EXERCISE -
From the forum thread about the Rogal Dorn sculpt, extract the passage starting at "C&C welcome as" and ending at "from Dorn himself.", copied word for word.

--- start QUOTED TEXT ---

# Rogal Dorn Sculpt finished :)



## Hashmallum (Apr 26, 2008)

Another commission 


















































C&C welcome as always


----------



## Damned Fist (Nov 2, 2007)

Really well done. Is the head an original as well? If so then it is exceptional! My only criticism (and it is only in my opinion) is that the thunder hammer seems a little puny for Rogal Dorn. I like the concept behind the the one wheeled by Lysander that came from Dorn himself.

Great work my friend.k:


----------



## Farseer Beltiac (Jul 11, 2008)

Nice Rogal Dorn!!!! Hammer is sorta small, but still really cool, great job, besides that no complaints dude, 10/10 k:seriously, its great!!!!


----------



## SensaiSwindler (Aug 8, 2007)

Very nice. k:


----------



## cool_conoly (Mar 29, 2008)

I Love it. As said the hammer head is maybe a tad too small and maybe a little more ornamentation would have been better, could we have a picture with a normal marine for size comparison?


----------



## bl0203 (Nov 10, 2007)

Looks really good, I actually like the hammer. I just looks more sleek and natural IMHO. Do you have a web site or gallery? it would be nice to look at some of you work.


----------



## angels of fire (Dec 4, 2007)

Love this model, it just oozes personality. It really is worthy of a primarch, Good job


----------



## Lord Sinkoran (Dec 23, 2006)

it doesn't say "i'm a primarch". Something is missing. it may be that the hammer head is too small or he doesn't look "big". Don't get me wrong its a fantastic sculpt and the pose is perfect its just got something missing.


----------



## Da Red Paintjob Grot (May 6, 2008)

Nice, but he needs a big fur cloak!!!!!


----------



## Recluce (Jul 20, 2008)

I really like it! Greal lorica segmenta look on the armor, though I don't think the dangly bits over the groin look too good, too stiff, not enough sway and movement in that part of the model.

I love seeing non-greenstuff models. This one looks like what I use, Magic Sculpt.


----------



## Kronus (Mar 1, 2008)

Very Nice, great job. Though as mentioned Hammer is a little on the small side


----------



## Green Knight (Feb 25, 2008)

One sweet model I agree that the hammer is to small


----------



## Sinioth (Feb 10, 2008)

I'm so jealous of people who can sculpt that well...

How big is he? Can we see a picture of him next to a normal marine?


----------



## Hashmallum (Apr 26, 2008)

This one was let's say a cheap-o version  Horus was 2 times more expensive than this, the customer wanted something simple ...
Will fix the hammer and tabard issue, will also add more detailed crosses on him though

Should you need anything pm me, I cannot write some things in public


----------



## Vero (Oct 30, 2007)

Is this suposed to be a Pre-Heresy sculpt? Only ECs were allowed the emporers mark on their armor.

--- end QUOTED TEXT ---
--- start LISTED ENTRIES ---

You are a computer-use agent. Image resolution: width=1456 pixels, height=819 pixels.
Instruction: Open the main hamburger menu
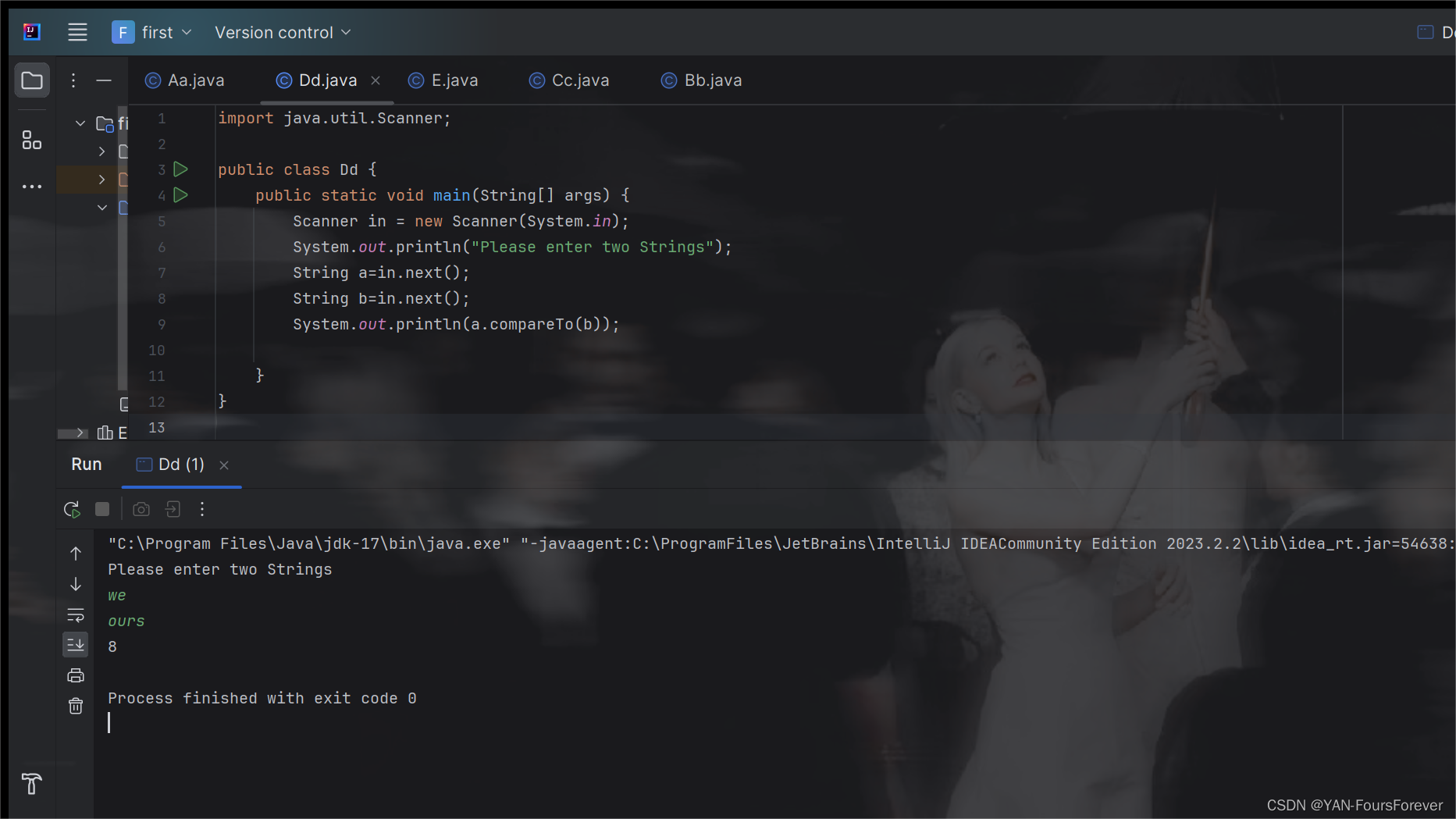77,32
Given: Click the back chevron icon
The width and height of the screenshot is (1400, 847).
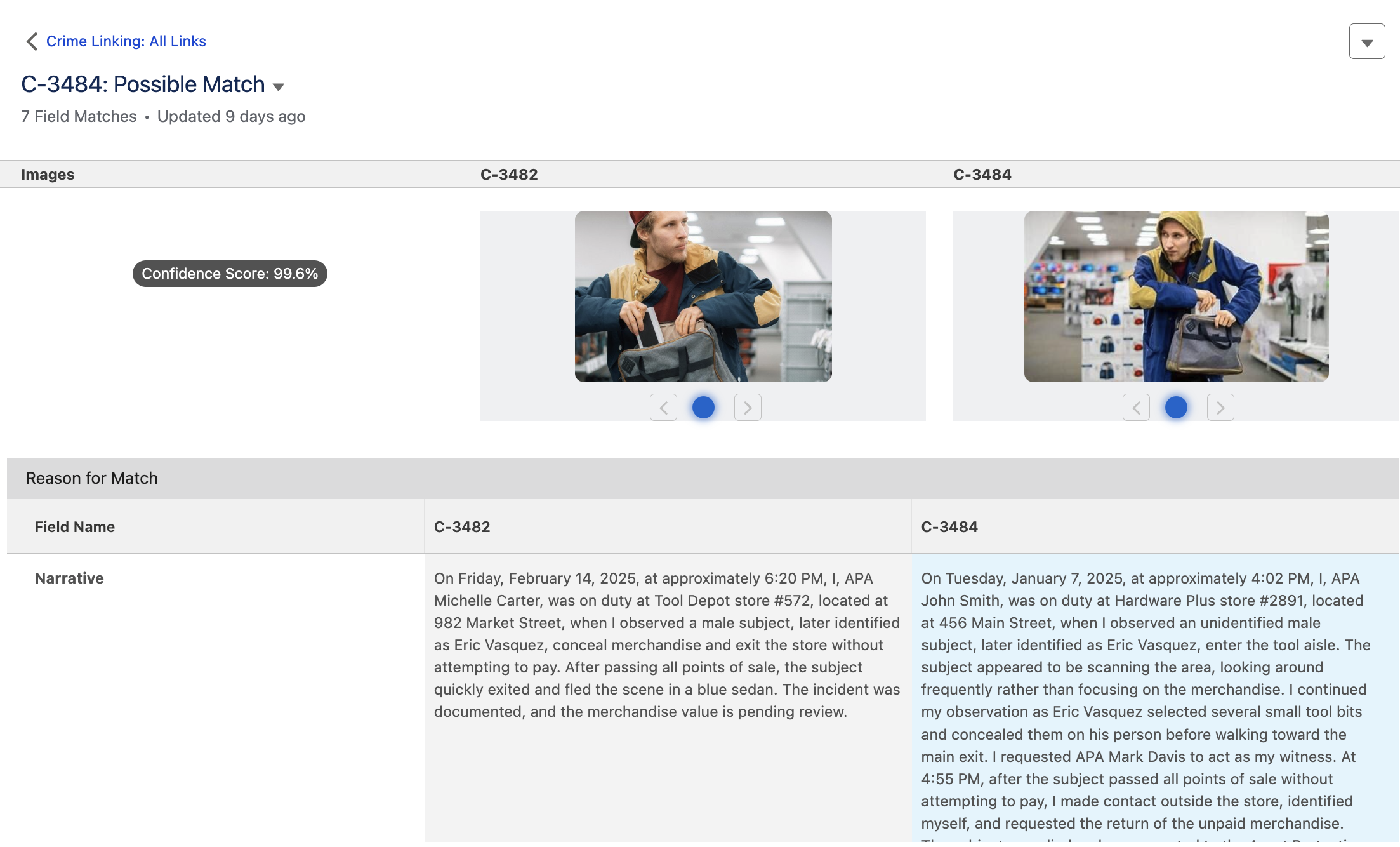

--- end LISTED ENTRIES ---

SOLUTION FOR THIS TASK -
C&C welcome as always


----------



## Damned Fist (Nov 2, 2007)

Really well done. Is the head an original as well? If so then it is exceptional! My only criticism (and it is only in my opinion) is that the thunder hammer seems a little puny for Rogal Dorn. I like the concept behind the the one wheeled by Lysander that came from Dorn himself.